◆ **TASK DETAILS**
Resume the piece on the bill to repeal North Carolina's Racial Justice Act, picking up right after its final sentence.

◆ **TEXT PROVIDED**
Start
Other death penalty cases in North Carolina in recent years involved prosecutors celebrating death sentences by distributing lapel pins in the shape of a noose and white jurors using racial epithets to argue for death sentences. The historical influence of racism is so strong in North Carolina that the US Justice Department must pre-approve legislative district maps.

So what? Say this new bill’s sponsors. The primary sponsors of the RJA repeal bill are Justin Burr (R-Albemarle), Sarah Stevens (R-Mt. Airy), Dan Ingle (R-Burlington), and Paul “Skip” Stam (R-Apex). Their bill literally repeals the RJA in section 2.

Reps. Burr, Ingle, Stam, and Stevens, seem to want to take us back to the days of noose lapel pins in the courtroom and racial epithets in the jury room. They seem to like the days of no checks on all-white juries. They seem to like that 76 percent of all people executed by the state of North Carolina have been black. They seem to like the fact that defendants who kill white victims are three times more likely to receive a death sentence than those who kill non-whites.

Setting the Clock Back to the Worst Supreme Court Decision

Reps. Burr, Ingle, Stam, and Stevens and those who support this bill want to set the clock back three decades to the days of McCleskey v. Kemp when there were virtually no protections against the insidious effects of racial bias. They refer to McCleskey in the first sentence of the bill. The 1987 McCleskey decision to uphold a Georgia death sentence says the "racially disproportionate impact" in Georgia’s death penalty indicated by a comprehensive scientific study was not enough to overturn the guilty verdict without showing a "racially discriminatory purpose."

McCleskey has been called by legal scholars one of the worst Supreme Court decisions since World War II. New York Times columnist Anthony Lewis writes that it “effectively condones the expression of racism in a profound aspect of our law.” The McCleskey case was the one case late Supreme Court Justice Lewis Powell said he wanted to change his vote in.
End
◆ **GIVEN INFORMATION**
Start
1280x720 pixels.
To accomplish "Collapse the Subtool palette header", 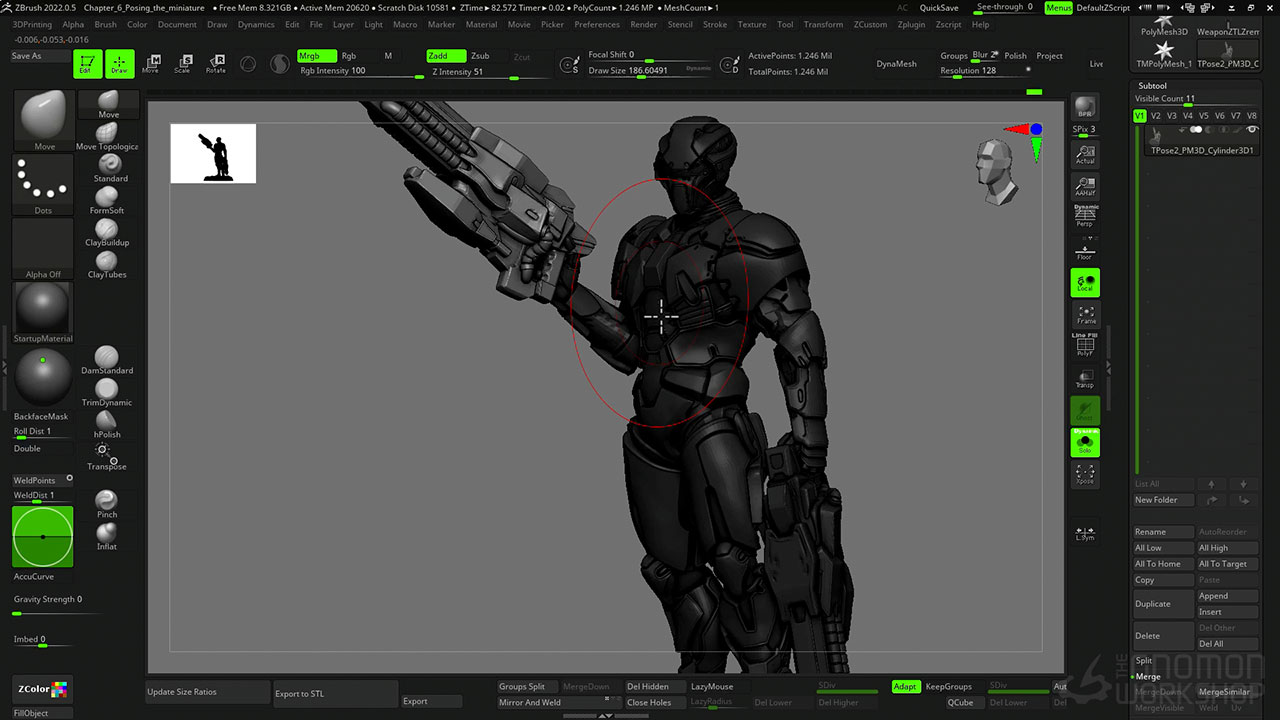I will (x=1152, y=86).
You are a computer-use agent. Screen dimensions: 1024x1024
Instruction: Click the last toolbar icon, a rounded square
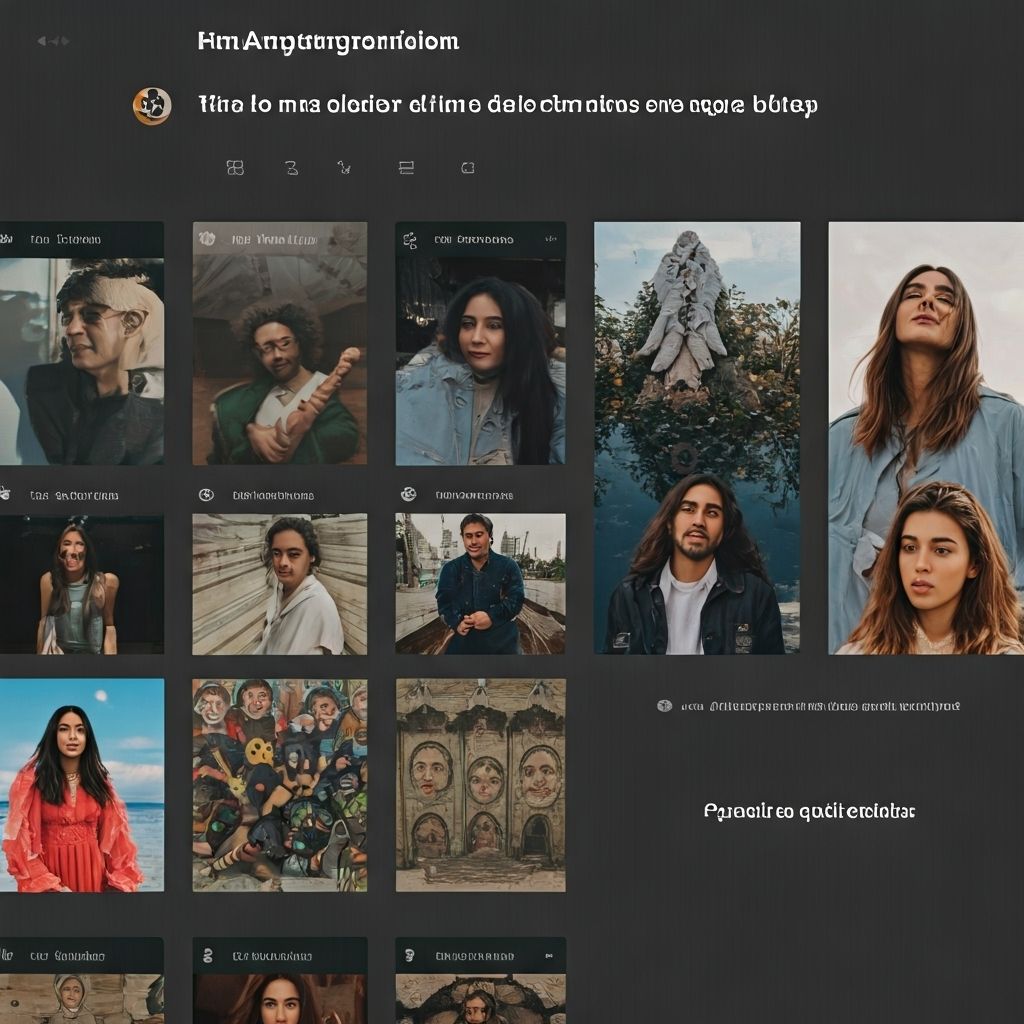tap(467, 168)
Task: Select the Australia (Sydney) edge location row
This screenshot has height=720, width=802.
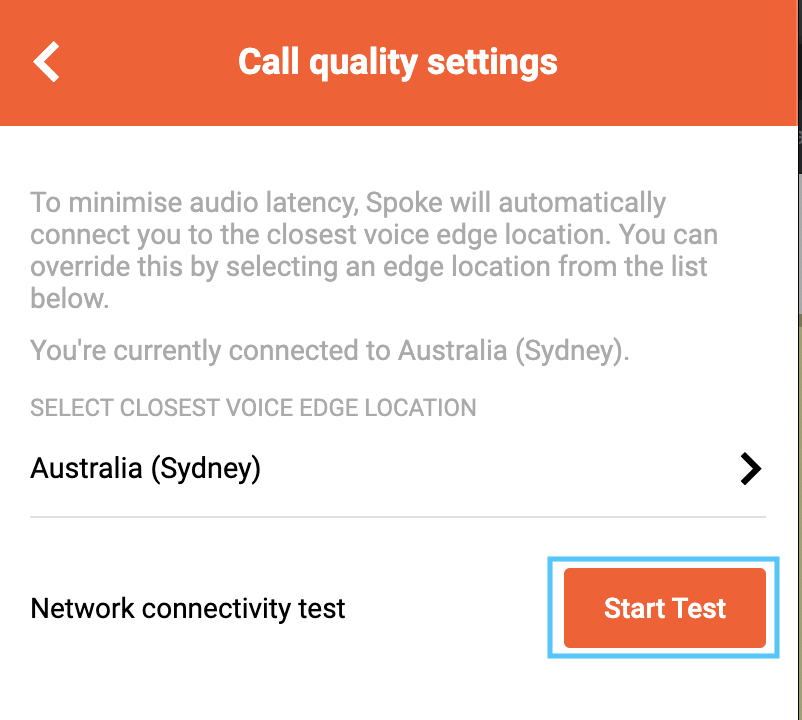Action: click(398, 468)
End
◆ **RESULT OF THIS EXERCISE**
But ignoring the effects of racial bias and outright expressions of racism is what Reps. Stevens, Stam, Burr and Ingle and this bill’s supporters want to do. Ironically, the Supreme Court in the McCleskey ruling said it is up to legislatures to address racial bias in the death penalty system. That’s what the RJA does—and that’s what the supporters of this new bill want to undo.

Don’t let them. Speak up today. Contact your legislators right now,


Conference Call April 12

Join PFADP staff and attorney and RJA expert Tye Hunter on a 30-minute statewide conference call and Skype conference on Tuesday, April 12 at 7:30 pm to learn more about the RJA, get questions answered, and learn what you can do. To reserve a spot on the call email or call 919-933-7567 and we will send you details.

Help with Upcoming NC Press Conferences for the RJA

PFADP is organizing more press conferences featuring local religious leaders speaking up for the RJA. The next one is in Shallotte, NC on Thursday, April 7 at 11 a.m. at St. Brendan the Navigator Catholic Church. Others are scheduled for Oxford, Hope Mills, Raleigh and possibly other NC cities. If you know religious leaders in these areas or want to help organize such a press conference in your area contact or call 919-933.7567.

People of Faith Against the Death Penalty
110 W. Main St., Suite 2-G, Carrboro NC 27510
(919) 933-7567

Be sure to see just below for items on Glenn Edward Chapman (NC Exoneree) as well as the ACTIONS happening in Texas right now & calls needed there...

What about passing on this and other info to at least one other possibly interested person?

Thanx for tuning in...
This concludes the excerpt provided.